Results at 52 weeks were:

  • Uptake of ART was significantly higher in the intervention group than the standard-of-care group (72% vs 43%).
  • Viral suppression was significantly higher in the intervention group than the standard-of-care group (41% vs 24%), although it remained sub-optimal.
  • Uptake of methadone or other MAT was significantly higher in the intervention group than the standard-of-care group (41% vs 25%), although it remained sub-optimal.
  • Mortality was significantly lower in the intervention group than the standard-of-care group (5.6 vs 12.1 deaths per 100 person-years).
  • Incidence in injecting partners: no partners in the intervention group were newly infected with HIV, whereas there were seven new infections in the standard-of-care group (1% incidence per year). However, the study was not powered to detect a difference in incidence and this result was not statistically significant.

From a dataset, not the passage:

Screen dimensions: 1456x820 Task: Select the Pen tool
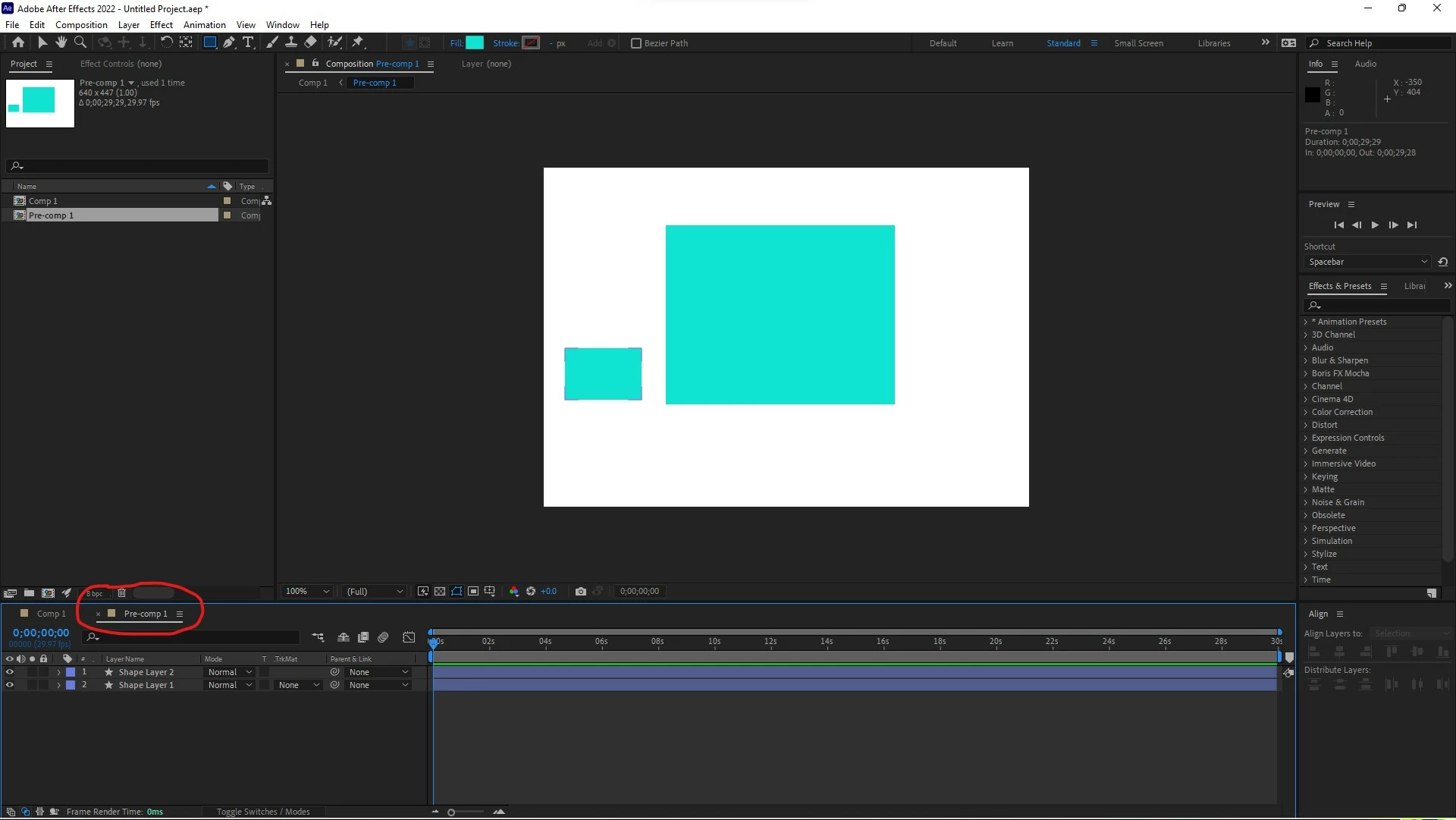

Results were better in Vietnam and Ukraine than in Indonesia, possibly due to Indonesian participants being less engaged with the counselling and being more likely to have previously had HIV treatment (and therefore drug resistance).

“A scalable, integrated intervention combining systems navigation and flexible psychosocial counselling, increased self-reported ART, viral suppression, and self-reported MAT, and reduced mortality,” conclude the authors.

“The intervention might have reduced HIV incidence, but incidence was low in both groups of uninfected partners. The low incidence presents a challenge for any similar future trial assessing transmission and precludes a future, randomised controlled trial.”

References

Miller WC et al. A scalable, integrated intervention to engage people who inject drugs in HIV care and medication-assisted treatment (HPTN 074): a randomised, controlled phase 3 feasibility and efficacy study. The Lancet, 392, 747-59, 2018.

Des Jarlis DC et al. Ending HIV epidemics among people who inject drugs in LMICs. The Lancet, 392: 714-16, 2018.